What Is Branding, Really? (Hint: It’s Not Your Logo)
Everyone talks about it, but few can define it. Let’s demystify branding by looking at it as the "aftertaste" of your business.
What Is Branding, Really? (Hint: It’s Not Your Logo)
If you ask ten people to define "branding," you will likely get ten different answers. Most will point to a logo. Some might mention a catchy slogan. Others might talk about colors or fonts.
They are all pointing at the packaging, but they are missing the gift inside.
This confusion is the reason so many businesses struggle. They spend thousands on a logo design, launch a website, and then wonder why they aren't connecting with customers. They have built the shell of a brand, but they haven't given it a soul.
To build a business that lasts, we need to strip away the jargon and get to the philosophical essence of what a brand actually is.
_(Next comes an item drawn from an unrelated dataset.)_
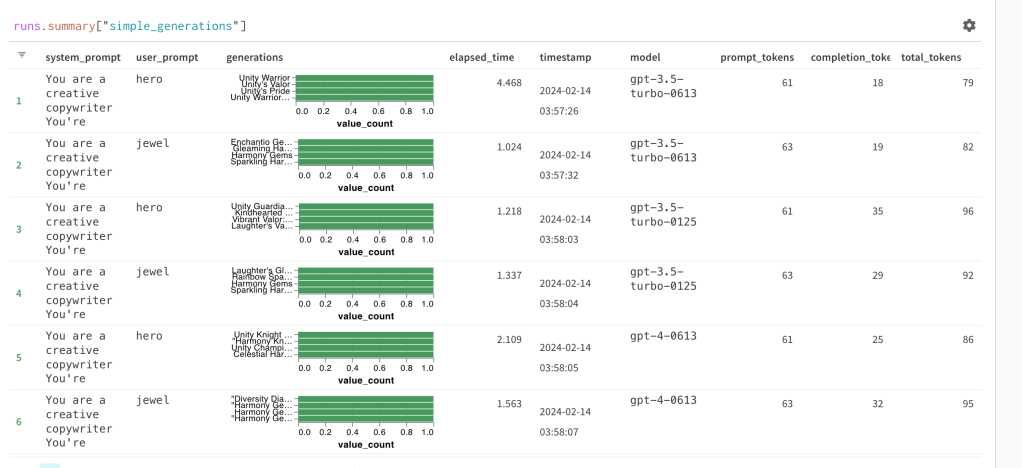This screenshot has width=1022, height=468.
Task: Click the generations chart in row 5
Action: pos(365,345)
The Conversation in the Empty Room
Jeff Bezos famously said, "Your brand is what people say about you when you're not in the room."
This is the most accurate definition because it frames branding as reputation. You can't control what people say when you leave, but you can influence it. Every interaction a customer has with you, from your website copy to your customer support speed, plants a seed for that conversation.
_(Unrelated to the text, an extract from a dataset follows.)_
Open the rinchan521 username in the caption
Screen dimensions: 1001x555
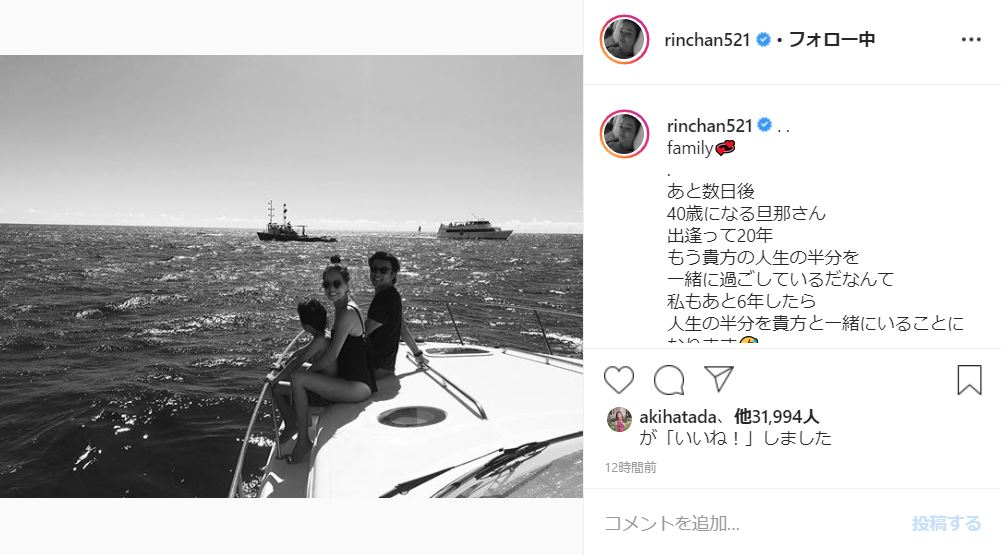[709, 126]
If your website is confusing, the conversation in the room is: "They seem disorganized." If your product breaks and support is slow, the conversation is: "They don't care." If your story is inspiring and your service is flawless, the conversation is: "I trust them."
Your brand is the sum total of these conversations. It is the cumulative result of every promise you make and every promise you keep.
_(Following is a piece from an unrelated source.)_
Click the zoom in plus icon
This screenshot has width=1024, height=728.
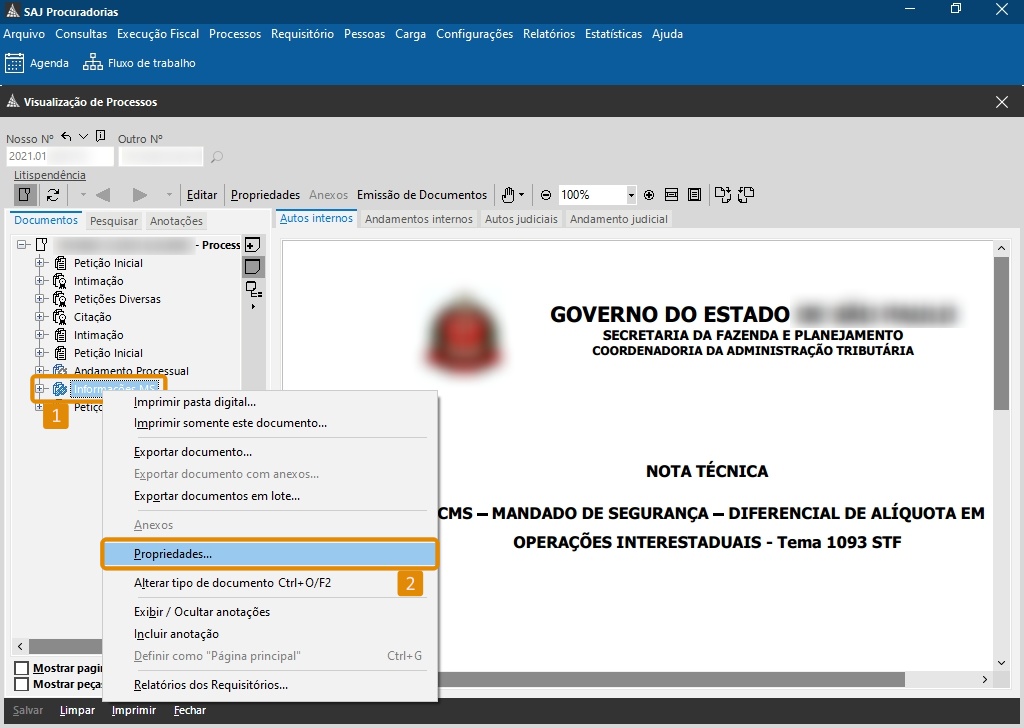(649, 195)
The Aftertaste of Your Business
Think of your business like a meal. Your product is the food itself. It nourishes the customer and solves their hunger. But the brand is the aftertaste.
It is the lingering feeling that remains long after the transaction is over.
Does your business leave a sweet taste of delight and ease? Or does it leave a bitter taste of frustration and confusion? That emotional residue is your brand. It determines whether a customer comes back for seconds or warns their friends to stay away.
Great brands obsess over this aftertaste. They know that people might forget exactly what you said or did, but they will never forget how you made them feel.
A Promise Kept
At its core, a brand is a promise.
When you see the Apple logo, there is an implicit promise of innovation and simplicity. When you see the Volvo logo, there is a promise of safety. The logo itself is just a signature on that contract. It is a visual shorthand that reminds the customer of the promise you have made to them.
If you have a beautiful logo but you break your promise, by delivering a poor product or bad service, the logo becomes a symbol of disappointment.
Where Do You Start?
If branding is reputation, feeling, and a promise, then you cannot start with a logo. You cannot design your way to a reputation.
You must start with the internal work. You have to decide what you want the conversation in the room to be. You have to define the aftertaste you want to leave. You have to articulate the promise you are making.
This is why we built Markolé. We don't ask you what colors you like. We ask you who you are. We guide you through the deep work of defining your purpose, your values, and your story first. Only then do we help you sign that promise with a logo.
Because a logo without a soul is just a drawing. A logo backed by a clear purpose is a brand.